Fairbanks maintained that the Reagan plan had “challenged the parties to the conflict to meet at the negotiating table” and that “Arab leaders are now talking about how to make peace with Israel — not whether.”

He said the “stream of Arab Kings, Presidents and Foreign Ministers” who have been to the White House to discuss the Reagan initiative, all received “the President’s unyielding message” that “the place to negotiate is at the table, face-to-face with Israel.” “That was the intent of the President when he launched his September 1st initiative,” Fairbanks said, calling the Reagan plan “fully within the Camp David formula.”

MIDEAST SPECIALIST CRITICAL OF REAGAN PLAN

Dowty, a specialist on Mideast affairs, sharply criticized the public pronouncements of a final arrangement contained in the Reagan initiative, which “forced both Israel and the Arabs to also react publicly instead of moving matters toward negotiations.” He warned that attempts to achieve a Mideast peace “all at one leap” with a “blueprint final formula” are doomed to fail. Instead, Dowty called for a gradual approach that sees “peace as a process” and that emphasizes a step-by-step approach as in the Camp David process.

Dowty also criticized the Administration’s current “unfair impatience with Israel” over the stalled Lebanon negotiations. He called on the Administration to “state the case” on the Lebanon negotiations by “avoiding setting deadlines” which “only give the message that no concessions are required from Arabs.”

CHERNIN SAYS U.S. POSTURE MANGLES CAMP DAVID

Albert Chernin, NJCRAC’s executive vice chairman, who gave the keynote address at the opening session, asserted that “the Camp David peace process sets forth a simple principle that no preconditions should be set as a basis for the parties to come to the negotiating table.” “All claims are legitimate and negotiable at an appropriate time as part of the process,” Chernin said. But, Chernin charged, “these principles may be mangled by the United States posture.”

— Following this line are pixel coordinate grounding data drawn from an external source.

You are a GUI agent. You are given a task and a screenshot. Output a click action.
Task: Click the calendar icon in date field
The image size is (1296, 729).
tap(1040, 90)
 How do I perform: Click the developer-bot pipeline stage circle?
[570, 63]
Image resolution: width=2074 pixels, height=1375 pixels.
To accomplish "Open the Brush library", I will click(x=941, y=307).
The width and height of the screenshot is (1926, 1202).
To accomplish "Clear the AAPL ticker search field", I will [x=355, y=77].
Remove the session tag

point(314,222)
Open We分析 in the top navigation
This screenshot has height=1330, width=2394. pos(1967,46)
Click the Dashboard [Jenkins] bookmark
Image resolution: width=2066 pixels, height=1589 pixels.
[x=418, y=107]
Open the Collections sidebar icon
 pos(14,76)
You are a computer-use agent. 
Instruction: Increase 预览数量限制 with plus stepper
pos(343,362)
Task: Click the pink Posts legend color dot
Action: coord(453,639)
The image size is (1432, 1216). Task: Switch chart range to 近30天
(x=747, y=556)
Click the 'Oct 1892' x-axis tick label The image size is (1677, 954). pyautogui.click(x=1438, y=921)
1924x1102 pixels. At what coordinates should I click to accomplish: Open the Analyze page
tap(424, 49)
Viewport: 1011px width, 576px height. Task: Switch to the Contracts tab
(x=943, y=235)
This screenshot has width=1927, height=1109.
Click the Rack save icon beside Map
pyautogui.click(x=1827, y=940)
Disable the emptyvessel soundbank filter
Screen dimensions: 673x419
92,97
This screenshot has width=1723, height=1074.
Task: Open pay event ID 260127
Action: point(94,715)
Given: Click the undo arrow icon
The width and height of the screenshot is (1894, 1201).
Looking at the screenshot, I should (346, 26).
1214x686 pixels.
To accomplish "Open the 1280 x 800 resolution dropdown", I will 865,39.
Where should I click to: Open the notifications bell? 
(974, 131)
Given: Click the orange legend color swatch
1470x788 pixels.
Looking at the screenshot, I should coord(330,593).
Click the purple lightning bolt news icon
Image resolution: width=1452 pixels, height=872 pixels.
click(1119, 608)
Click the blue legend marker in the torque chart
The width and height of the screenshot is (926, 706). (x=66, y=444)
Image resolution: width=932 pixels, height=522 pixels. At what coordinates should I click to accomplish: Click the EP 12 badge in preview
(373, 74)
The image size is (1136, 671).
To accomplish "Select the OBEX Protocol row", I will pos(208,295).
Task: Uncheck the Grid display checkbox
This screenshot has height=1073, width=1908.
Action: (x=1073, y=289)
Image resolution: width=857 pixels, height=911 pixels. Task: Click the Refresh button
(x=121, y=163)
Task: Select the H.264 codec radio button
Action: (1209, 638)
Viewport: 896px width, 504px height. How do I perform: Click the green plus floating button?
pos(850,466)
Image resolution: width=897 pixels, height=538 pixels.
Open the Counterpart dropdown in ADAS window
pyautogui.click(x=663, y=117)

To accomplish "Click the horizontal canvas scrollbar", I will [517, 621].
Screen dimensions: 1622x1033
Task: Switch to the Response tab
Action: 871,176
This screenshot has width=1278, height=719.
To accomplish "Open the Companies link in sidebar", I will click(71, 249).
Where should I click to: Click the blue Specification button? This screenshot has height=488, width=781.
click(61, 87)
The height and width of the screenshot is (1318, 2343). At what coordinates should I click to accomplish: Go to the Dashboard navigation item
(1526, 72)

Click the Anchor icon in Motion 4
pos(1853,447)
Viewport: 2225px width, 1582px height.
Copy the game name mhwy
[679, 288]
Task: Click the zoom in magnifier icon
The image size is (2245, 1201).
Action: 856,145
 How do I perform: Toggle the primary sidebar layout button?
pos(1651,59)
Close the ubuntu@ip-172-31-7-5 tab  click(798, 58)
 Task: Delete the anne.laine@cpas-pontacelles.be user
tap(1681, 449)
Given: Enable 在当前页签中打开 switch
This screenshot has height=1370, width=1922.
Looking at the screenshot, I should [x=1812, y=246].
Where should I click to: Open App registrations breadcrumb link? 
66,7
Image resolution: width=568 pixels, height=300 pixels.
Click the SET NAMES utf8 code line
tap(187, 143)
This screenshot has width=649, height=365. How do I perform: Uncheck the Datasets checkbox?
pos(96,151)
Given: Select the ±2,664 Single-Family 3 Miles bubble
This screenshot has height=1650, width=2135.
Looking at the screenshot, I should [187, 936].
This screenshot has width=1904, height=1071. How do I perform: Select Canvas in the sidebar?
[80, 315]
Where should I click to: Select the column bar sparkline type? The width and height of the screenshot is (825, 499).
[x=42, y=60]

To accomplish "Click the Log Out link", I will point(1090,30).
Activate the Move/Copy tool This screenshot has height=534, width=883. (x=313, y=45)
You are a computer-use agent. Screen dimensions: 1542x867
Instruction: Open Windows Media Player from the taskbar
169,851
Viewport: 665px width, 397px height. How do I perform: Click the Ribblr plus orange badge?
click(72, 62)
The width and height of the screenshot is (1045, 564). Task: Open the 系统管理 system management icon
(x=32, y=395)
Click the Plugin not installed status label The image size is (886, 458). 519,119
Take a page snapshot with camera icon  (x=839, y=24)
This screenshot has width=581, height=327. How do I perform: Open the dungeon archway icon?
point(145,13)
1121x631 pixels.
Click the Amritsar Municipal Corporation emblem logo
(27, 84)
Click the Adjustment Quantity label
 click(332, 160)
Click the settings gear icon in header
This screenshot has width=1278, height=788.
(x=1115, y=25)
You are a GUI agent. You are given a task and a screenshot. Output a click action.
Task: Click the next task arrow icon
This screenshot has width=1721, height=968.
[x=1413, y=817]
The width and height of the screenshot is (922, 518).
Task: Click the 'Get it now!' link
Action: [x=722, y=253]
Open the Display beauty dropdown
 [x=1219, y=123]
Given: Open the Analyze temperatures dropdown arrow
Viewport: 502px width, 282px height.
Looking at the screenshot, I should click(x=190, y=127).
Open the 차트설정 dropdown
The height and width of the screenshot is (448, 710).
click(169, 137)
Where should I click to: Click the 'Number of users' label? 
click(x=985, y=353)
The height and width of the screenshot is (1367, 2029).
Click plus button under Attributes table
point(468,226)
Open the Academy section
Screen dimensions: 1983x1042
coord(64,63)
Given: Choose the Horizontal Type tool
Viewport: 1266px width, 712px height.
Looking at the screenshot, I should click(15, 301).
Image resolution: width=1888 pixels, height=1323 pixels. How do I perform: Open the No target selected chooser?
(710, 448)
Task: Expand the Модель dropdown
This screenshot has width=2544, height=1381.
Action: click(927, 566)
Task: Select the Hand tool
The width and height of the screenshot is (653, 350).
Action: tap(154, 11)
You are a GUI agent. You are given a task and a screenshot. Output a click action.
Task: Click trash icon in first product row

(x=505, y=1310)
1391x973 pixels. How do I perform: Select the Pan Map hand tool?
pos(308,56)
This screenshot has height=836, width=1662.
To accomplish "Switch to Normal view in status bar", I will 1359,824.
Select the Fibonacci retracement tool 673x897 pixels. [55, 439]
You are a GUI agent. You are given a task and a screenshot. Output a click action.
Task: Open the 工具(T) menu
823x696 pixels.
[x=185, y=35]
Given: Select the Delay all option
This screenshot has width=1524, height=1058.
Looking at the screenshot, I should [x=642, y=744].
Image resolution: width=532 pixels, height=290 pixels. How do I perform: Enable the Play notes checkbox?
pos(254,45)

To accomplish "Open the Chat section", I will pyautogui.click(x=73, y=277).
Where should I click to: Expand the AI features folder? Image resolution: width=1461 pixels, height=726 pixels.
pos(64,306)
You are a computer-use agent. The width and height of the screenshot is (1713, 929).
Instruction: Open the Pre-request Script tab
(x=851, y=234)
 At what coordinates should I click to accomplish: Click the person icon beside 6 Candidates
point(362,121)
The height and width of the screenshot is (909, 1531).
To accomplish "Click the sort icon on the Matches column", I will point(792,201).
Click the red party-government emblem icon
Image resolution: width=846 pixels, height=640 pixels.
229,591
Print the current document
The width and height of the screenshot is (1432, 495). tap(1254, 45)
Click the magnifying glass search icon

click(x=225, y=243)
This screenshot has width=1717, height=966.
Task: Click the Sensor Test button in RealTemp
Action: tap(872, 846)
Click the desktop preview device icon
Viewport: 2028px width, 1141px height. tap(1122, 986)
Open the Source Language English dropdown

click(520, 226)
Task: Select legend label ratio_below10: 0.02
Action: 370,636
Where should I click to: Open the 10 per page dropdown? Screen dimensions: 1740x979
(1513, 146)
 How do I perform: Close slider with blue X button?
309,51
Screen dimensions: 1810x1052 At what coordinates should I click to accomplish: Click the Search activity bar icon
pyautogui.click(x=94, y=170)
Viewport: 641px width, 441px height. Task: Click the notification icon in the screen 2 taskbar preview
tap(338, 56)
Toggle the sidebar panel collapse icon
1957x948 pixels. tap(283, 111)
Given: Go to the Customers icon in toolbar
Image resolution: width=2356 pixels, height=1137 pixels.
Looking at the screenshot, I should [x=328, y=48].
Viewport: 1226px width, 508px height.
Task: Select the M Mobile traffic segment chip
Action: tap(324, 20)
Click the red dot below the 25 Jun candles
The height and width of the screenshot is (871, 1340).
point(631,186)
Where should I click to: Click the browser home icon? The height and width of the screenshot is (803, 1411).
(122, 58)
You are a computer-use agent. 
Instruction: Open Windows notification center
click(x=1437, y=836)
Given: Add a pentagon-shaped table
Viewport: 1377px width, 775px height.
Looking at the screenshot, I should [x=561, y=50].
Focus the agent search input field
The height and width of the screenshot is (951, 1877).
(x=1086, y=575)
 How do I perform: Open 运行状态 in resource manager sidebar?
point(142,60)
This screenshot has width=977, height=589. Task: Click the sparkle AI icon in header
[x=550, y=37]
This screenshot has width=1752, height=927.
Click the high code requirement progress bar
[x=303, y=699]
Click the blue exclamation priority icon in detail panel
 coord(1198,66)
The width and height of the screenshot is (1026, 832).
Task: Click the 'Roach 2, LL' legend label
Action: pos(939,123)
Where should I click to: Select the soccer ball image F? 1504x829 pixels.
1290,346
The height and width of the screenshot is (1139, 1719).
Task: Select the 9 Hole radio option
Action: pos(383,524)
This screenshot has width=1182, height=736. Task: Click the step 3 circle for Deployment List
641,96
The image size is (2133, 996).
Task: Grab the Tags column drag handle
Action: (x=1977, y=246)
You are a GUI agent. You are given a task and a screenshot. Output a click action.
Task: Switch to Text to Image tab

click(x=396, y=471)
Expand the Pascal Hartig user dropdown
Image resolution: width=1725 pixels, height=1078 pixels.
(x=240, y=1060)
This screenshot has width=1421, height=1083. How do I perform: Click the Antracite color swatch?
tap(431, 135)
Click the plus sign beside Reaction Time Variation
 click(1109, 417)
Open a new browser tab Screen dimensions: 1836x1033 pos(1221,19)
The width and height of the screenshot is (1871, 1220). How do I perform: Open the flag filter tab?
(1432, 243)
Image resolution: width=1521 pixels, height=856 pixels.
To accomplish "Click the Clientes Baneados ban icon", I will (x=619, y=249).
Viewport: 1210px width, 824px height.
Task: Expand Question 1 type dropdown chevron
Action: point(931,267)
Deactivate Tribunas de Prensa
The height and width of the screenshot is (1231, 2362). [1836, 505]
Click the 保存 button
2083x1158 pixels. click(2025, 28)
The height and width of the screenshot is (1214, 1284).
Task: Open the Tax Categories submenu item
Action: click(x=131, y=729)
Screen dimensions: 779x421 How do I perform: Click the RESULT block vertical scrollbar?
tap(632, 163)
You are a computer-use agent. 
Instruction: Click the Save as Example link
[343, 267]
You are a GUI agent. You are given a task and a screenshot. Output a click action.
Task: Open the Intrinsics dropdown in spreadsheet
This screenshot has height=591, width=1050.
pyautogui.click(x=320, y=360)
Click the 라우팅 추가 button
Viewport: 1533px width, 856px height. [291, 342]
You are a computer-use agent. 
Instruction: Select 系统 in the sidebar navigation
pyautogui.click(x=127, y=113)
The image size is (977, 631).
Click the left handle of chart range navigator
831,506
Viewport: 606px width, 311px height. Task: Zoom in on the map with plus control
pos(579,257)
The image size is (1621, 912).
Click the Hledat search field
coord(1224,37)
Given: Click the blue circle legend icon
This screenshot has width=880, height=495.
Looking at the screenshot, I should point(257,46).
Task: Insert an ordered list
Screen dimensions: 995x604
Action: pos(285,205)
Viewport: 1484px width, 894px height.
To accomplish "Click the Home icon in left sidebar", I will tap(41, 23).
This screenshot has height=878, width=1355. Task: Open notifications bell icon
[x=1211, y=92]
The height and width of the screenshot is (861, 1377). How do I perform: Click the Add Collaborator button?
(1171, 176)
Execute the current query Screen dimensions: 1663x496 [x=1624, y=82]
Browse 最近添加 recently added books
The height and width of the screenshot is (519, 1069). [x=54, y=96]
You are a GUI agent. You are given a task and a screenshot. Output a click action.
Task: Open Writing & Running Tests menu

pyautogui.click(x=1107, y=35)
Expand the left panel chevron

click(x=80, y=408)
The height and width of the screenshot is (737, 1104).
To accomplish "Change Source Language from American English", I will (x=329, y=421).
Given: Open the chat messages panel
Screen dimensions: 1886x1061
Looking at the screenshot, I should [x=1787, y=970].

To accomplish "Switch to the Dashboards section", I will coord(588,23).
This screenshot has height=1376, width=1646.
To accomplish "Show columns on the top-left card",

Chernin charged that “Saudi Arabia exercises the veto over peace in the Middle East.” He asserted that “the Saudis have made it clear to (King) Hussein (of Jordan) that he cannot count on their financial support if he comes to the negotiating table,” and that “Lebanon has also been threatened with a denial of Saudi financing if it agrees to open borders and normalization with Israel.” “But the United States continues to accommodate the Saudis and cites Israel as the obstacle to reaching agreement in Lebanon and the West Bank,” Chernin said.